Warning about Christmas tree fire dangers

(ABC7)

December 17, 2009 7:01:09 PM PST
When a Menlo Park firefighter put a lighter to a dried Christmas tree this morning, it was engulfed in flames in less than 10 seconds and the flames were shooting up five feet in the air. The same lighter to a green Christmas tree that had been kept watered did not even result in flame after 20 seconds.

When a Menlo Park firefighter put a lighter to a dried Christmas tree this morning, it was engulfed in flames in less than 10 seconds and the flames were shooting up five feet in the air. The same lighter to a green Christmas tree that had been kept watered did not even result in flame after 20 seconds.

That was just one important safety lesson demonstrated today at the Baylands Structural Collapse Training Site in Menlo Park. The Menlo Park Fire District put on a show and tell of various scenarios that can literally be deadly around the holidays.

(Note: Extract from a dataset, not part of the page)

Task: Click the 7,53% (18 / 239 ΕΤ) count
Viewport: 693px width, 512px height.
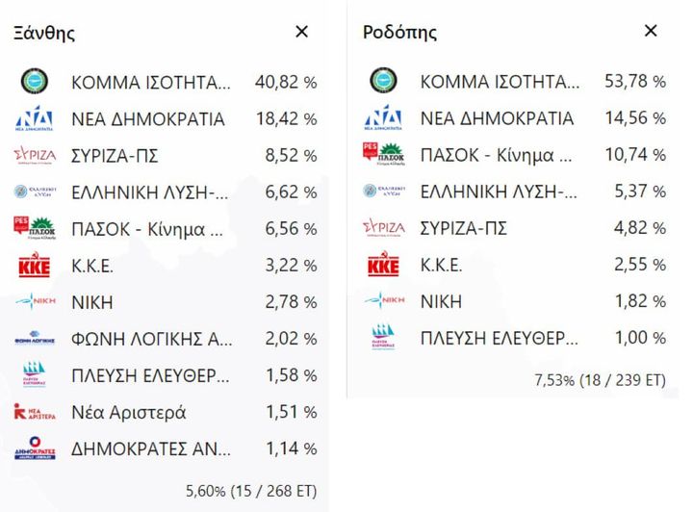Action: click(x=601, y=380)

Fire Chief Harold Schapelhouman says "The holidays are a time when there are added risk factors for fire, including Christmas trees, but also more candles being lit, fireplaces being used and more cooking in the kitchen." He says not paying attention in any one of those situations can be deadly.

Schapelhouman remembers a number of recent incidents which did result in injury or death including an early morning fire in 2003 that took the lives of two children in East Palo Alto. That fire happened on Christmas Day when a spark from the fireplace caught the Christmas tree on fire and trapped some of the family members in the home.

There was also a Christmas Eve fire that killed an Atherton man in 2005. He was using a pellet stove to keep warm and his clothes caught on fire when he was stoking the flames. Most recently last year, eight people were almost killed when there was a buildup of carbon monoxide in the basement where they were camped out. They were using a generator and heater on the foreclosed property for heat and appliances.

Last year there were more than 1.4 million fires and explosions in the United States. That amounts to one every 20 seconds. In terms of civilian lives lost in fires, there were 3,320 last year, or one every two and a half hours.

Schapelhouman is urging everyone to follow basic fire safety rules and not leave fire unattended.

Firefighters say they hope their not so subtle message reminds everyone to be careful this winter and that a working smoke detector could be a life-saving gift.